Dataset architecture in a Qlik Open Lakehouse
Streaming sources have their own architecture in Qlik Open Lakehouse as they do not require the Data Movement gateway to load data into the landing bucket, but are powered by the lakehouse cluster.
When you ingest data from files that include a data pattern within the file name, this enables the lakehouse cluster to perform targeted list operations in S3, which dramatically speeds up the time to read the file list. Furthermore, Qlik Open Lakehouse can predict arriving files based on the date pattern. The Streaming landing task does not have to list the entire bucket each time, but instead can request the files from S3 within a specific date range. Having a smaller file list leads to better performance. The optional Delete after load setting can be used to maintain a small file count. There is no full load performed, the first records are considered inserted changes.
In a Qlik Open Lakehouse, the Streaming Transform task replaces the storage task. This task is used to transform and store landed data as Iceberg tables. A Streaming Transform task can only be added after a Streaming landing task. The Streaming Transform task supports two modes for updating records:
- Append only: Adds new records without modifying existing data, and key constraints are not enforced if duplicate records arrive.
-
Apply changes (Merge): Updates existing records and inserts new records based on key fields. This mode gives you the option of using a soft delete, or retain historical data (Type 2).
The Streaming Transform task is a target based task, that maps between source and target and includes schema evolution capabilities. It provides extended transformation capabilities including unnesting of nested structures and flattening of arrays. For more information on the functions you can use in the Steaming Transform task, see Transformation functions.
When you ingest from a streaming source, you have the ability to configure Iceberg partitioning, retention management, sort columns, snapshot expiration to control storage costs, and optimize for query performance.
Architecture for a streaming Qlik Open Lakehouse data pipeline in Append only mode

Architecture for a streaming Qlik Open Lakehouse data pipeline in Merge mode

Landing tables
The following header fields are added to the landing tables. These field always exist in landing data, but by default not in the downstream transform. You can add the fields to the transform using an expression.
| Field | Type | Description |
|---|---|---|
| hdr__kafka_partition | Long | Kafka partition |
| hdr__kafka_topic | String | Kafka topic |
| hdr__kafka_offset | Long | Running value in partition |
| hdr__kafka_key | String | Base64 encoded key.
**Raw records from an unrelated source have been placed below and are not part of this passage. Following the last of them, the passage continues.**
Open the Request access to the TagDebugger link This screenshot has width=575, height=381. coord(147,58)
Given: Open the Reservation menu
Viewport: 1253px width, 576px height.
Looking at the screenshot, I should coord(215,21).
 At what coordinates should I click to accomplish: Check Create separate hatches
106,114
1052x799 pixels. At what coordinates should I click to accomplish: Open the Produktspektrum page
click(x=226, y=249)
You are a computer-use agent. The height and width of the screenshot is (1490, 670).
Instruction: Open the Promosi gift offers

Set to NULL string if not available. |
| hdr__kafka_headers | String |
JSON with all message headers. Set to NULL string if not available. |
| Field | Type | Description |
|---|---|---|
| hdr__kinesis_stream | String | Amazon Kinesis stream |
| hdr__kinesis_shard | String | Amazon Kinesis shard |
| hdr__kinesis_offset | String | Amazon KInesis offset |
| Field | Type | Description |
|---|---|---|
| hdr__file_name | String | File name |
| hdr__file_size | Long | File size in bytes. |
Schemas
Artifacts are generated in an internal schema and a data task schema.
-
The internal schema contains a physical table with multiple partitions.
-
The data task schema contains the views that you can use to consume the data.
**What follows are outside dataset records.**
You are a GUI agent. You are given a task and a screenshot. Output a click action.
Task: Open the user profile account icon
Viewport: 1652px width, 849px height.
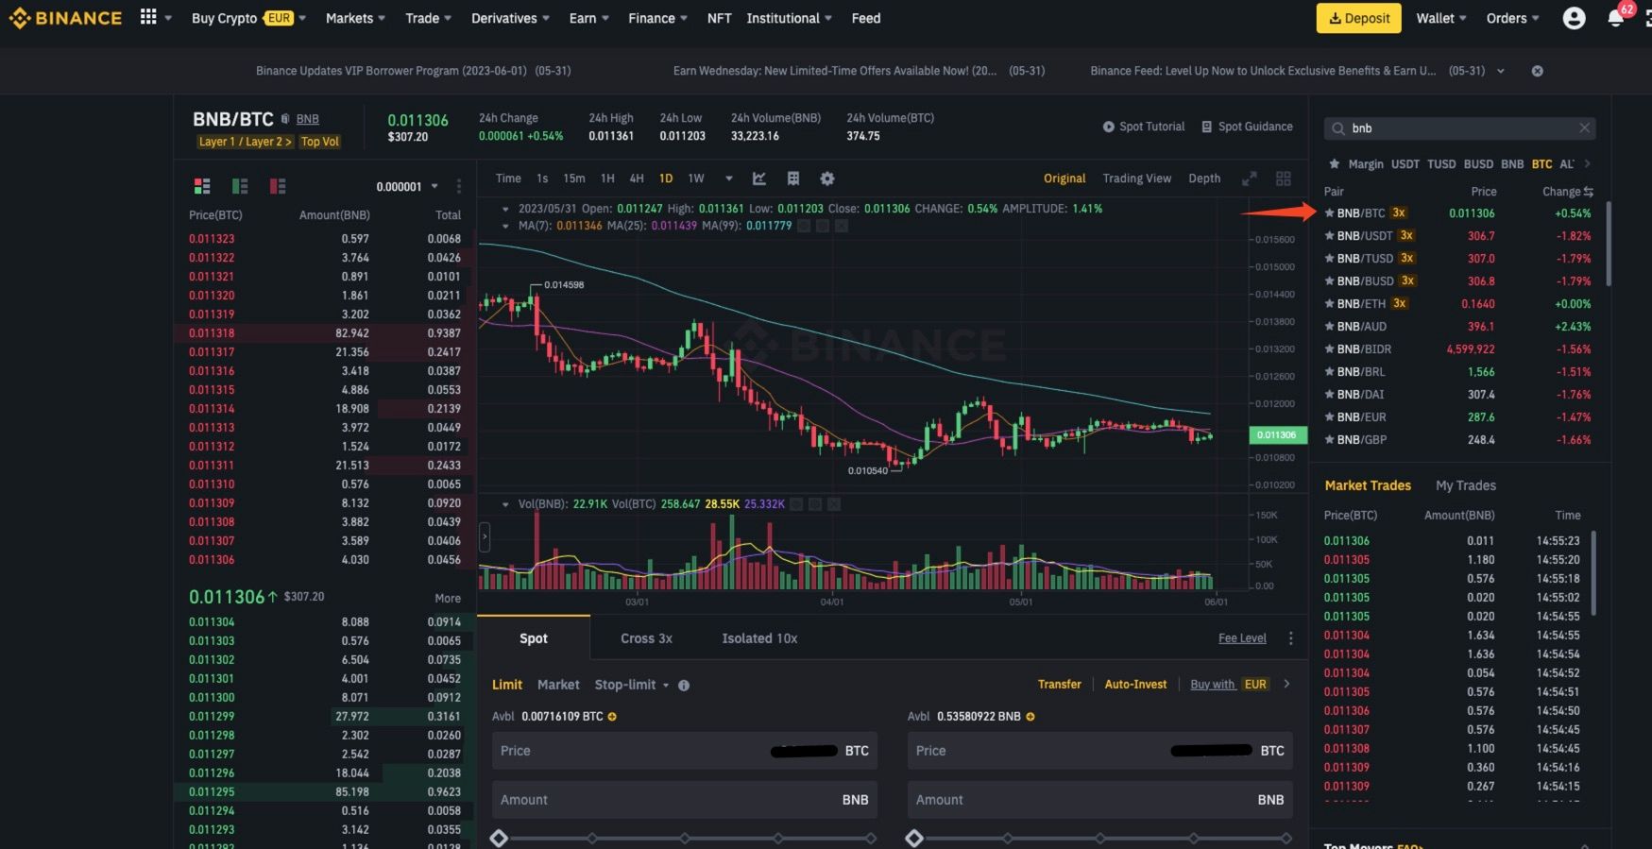1574,19
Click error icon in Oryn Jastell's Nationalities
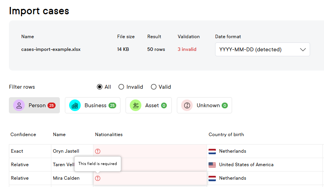The width and height of the screenshot is (324, 187). click(98, 151)
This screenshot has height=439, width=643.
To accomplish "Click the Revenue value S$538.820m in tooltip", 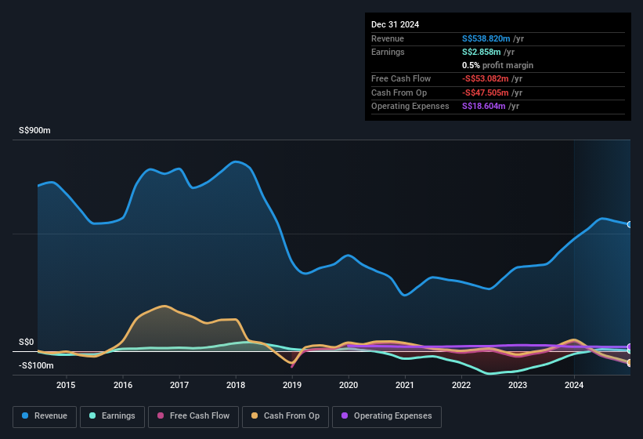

When a schema is associated with more than one data task, each data task must use a unique prefix for tables and views. You can set the prefix in the data task settings.
Only internal schemas are checked for naming conflicts. For other schemas, you must ensure there are no naming conflicts in the table names. The best practice is to name the internal schema the same name as the data task schema with _internal added. This ensures that every schema and prefix combination is unique.
Tables
For each source table, a table is created in the internal schema with the suffix _internal, using the format:
<INTERNAL_SCHEMA>.<TABLE_NAME>_internal
This table contains five partitions in Apply changes (Merge) mode, each serving a distinct purpose in how the data is processed and stored. Each partition leverages a subset of the table’s columns based on its role in the data lifecycle. In Append only mode the table has no partitions and behaves like the Current partition (ODS).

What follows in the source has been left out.